### Exercise objective
Rewrite the data from the line that contains "Task: Delete Demo" through the end, swapping "trash icon" for "bin icon" and changing nothing else. Leave the pictures out of your answer.

[Screen-element location records]
* Start *

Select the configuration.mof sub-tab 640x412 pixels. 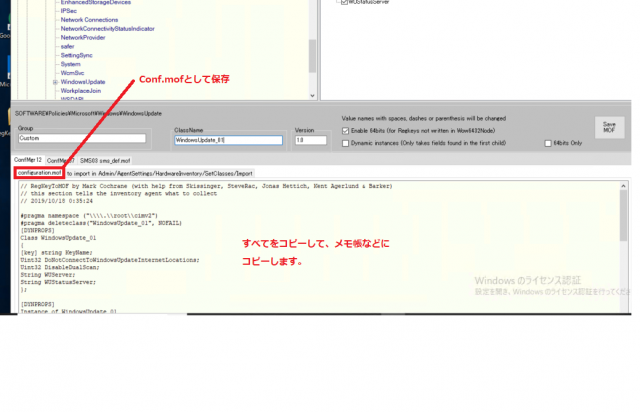click(40, 173)
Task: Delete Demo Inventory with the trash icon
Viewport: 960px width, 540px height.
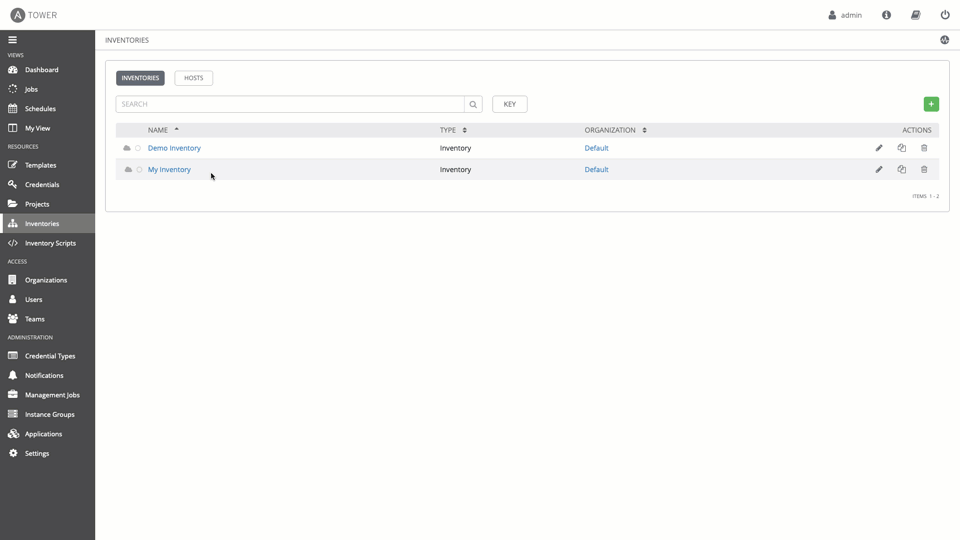Action: pos(924,148)
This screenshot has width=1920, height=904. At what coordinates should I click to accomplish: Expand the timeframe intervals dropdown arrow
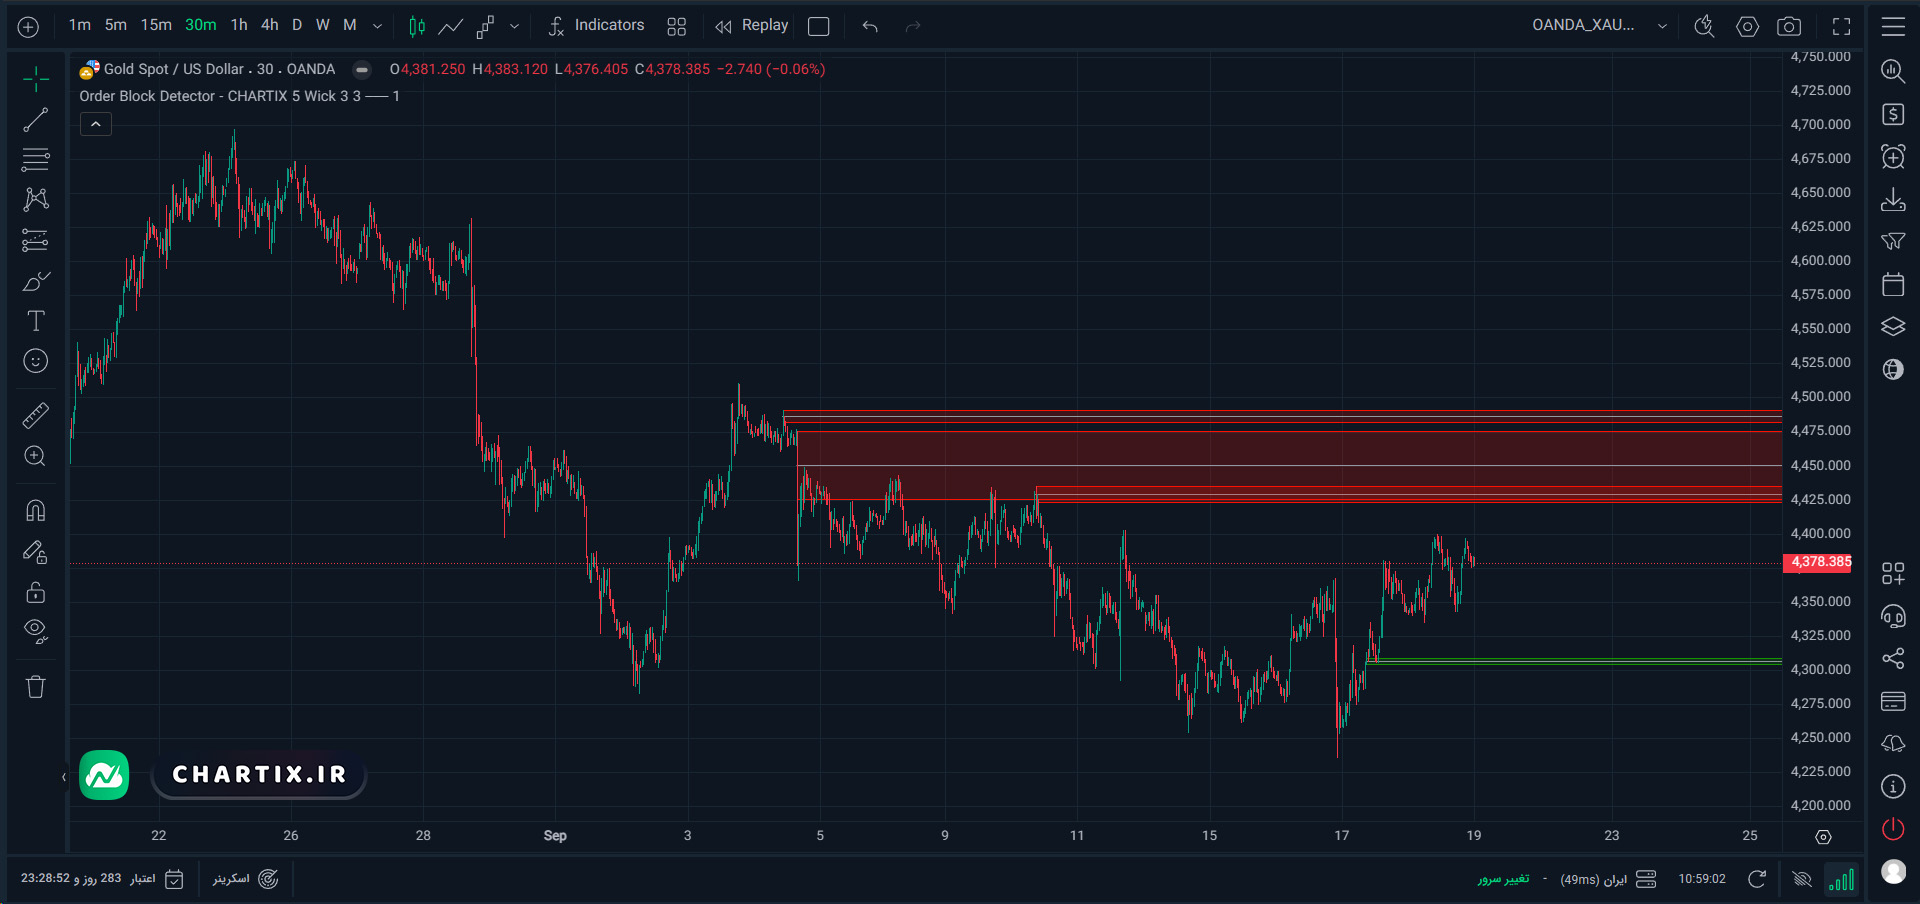(377, 26)
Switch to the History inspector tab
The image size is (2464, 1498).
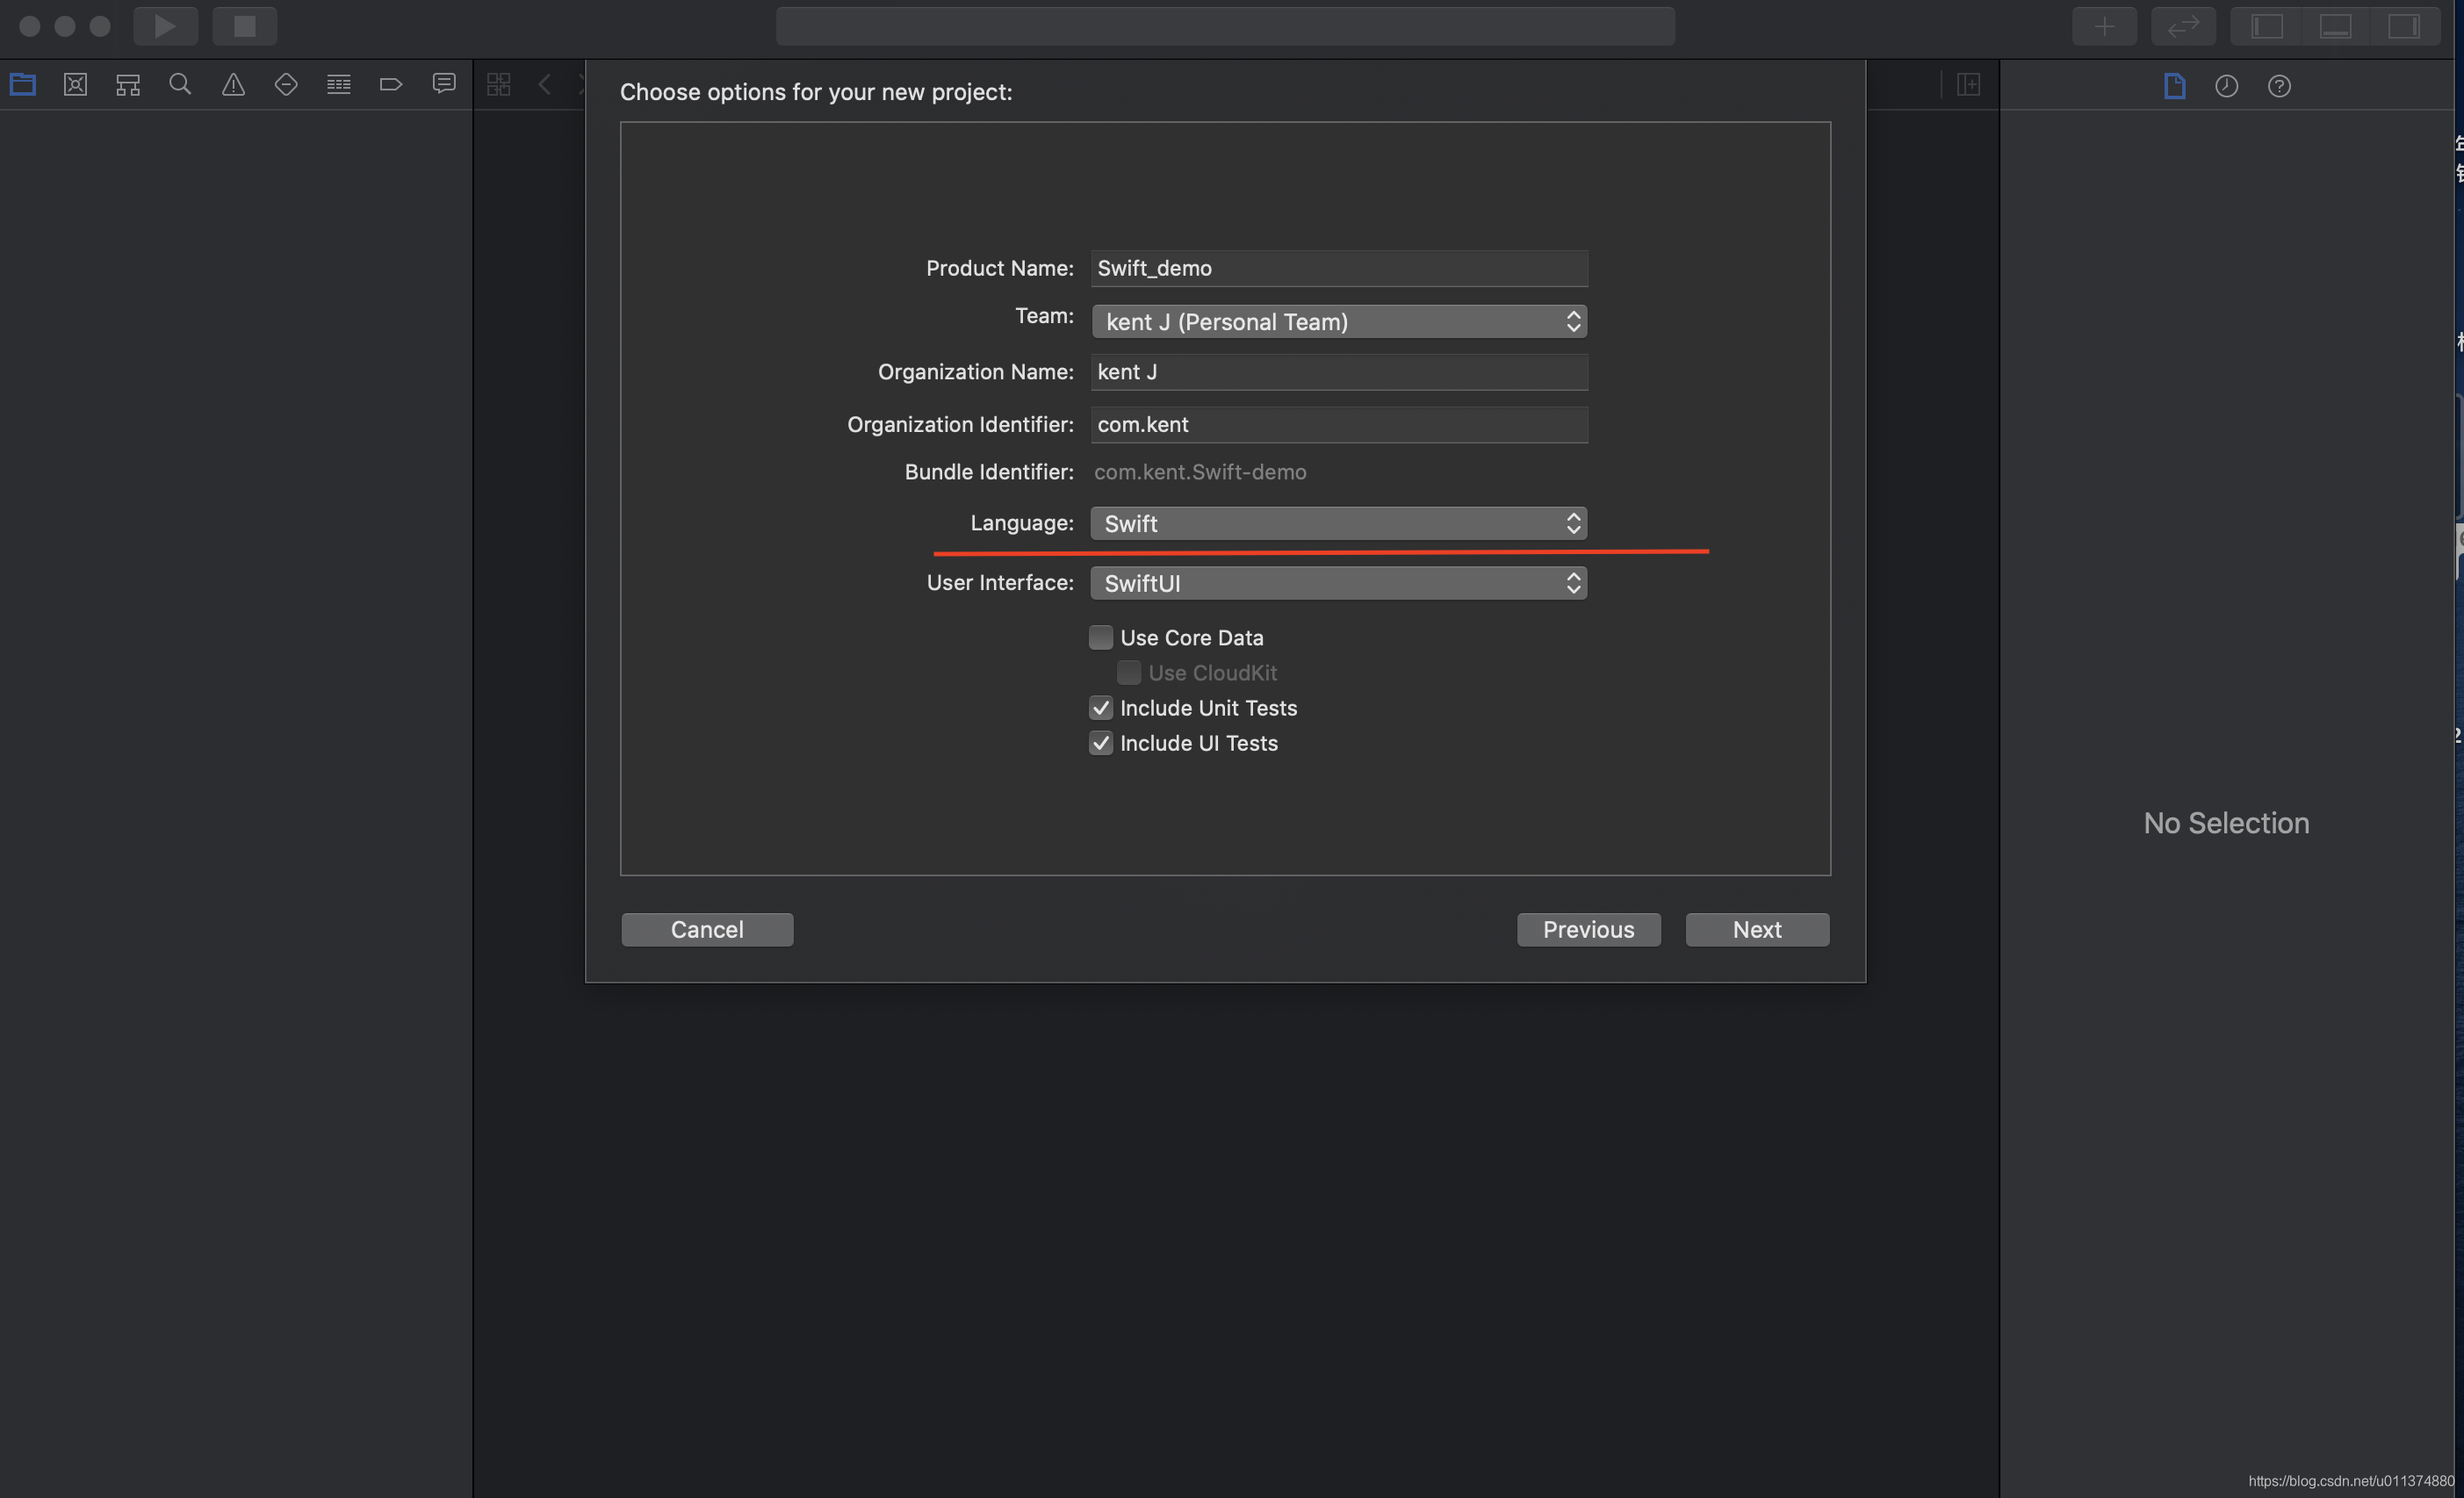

* End *

### Output of the task
Task: Delete Demo Inventory with the bin icon
Viewport: 960px width, 540px height.
Action: pos(924,148)
This screenshot has width=1920, height=904. At what coordinates should I click to accomplish: Expand the timeframe intervals dropdown arrow
(377, 26)
Switch to the History inspector tab
The image size is (2464, 1498).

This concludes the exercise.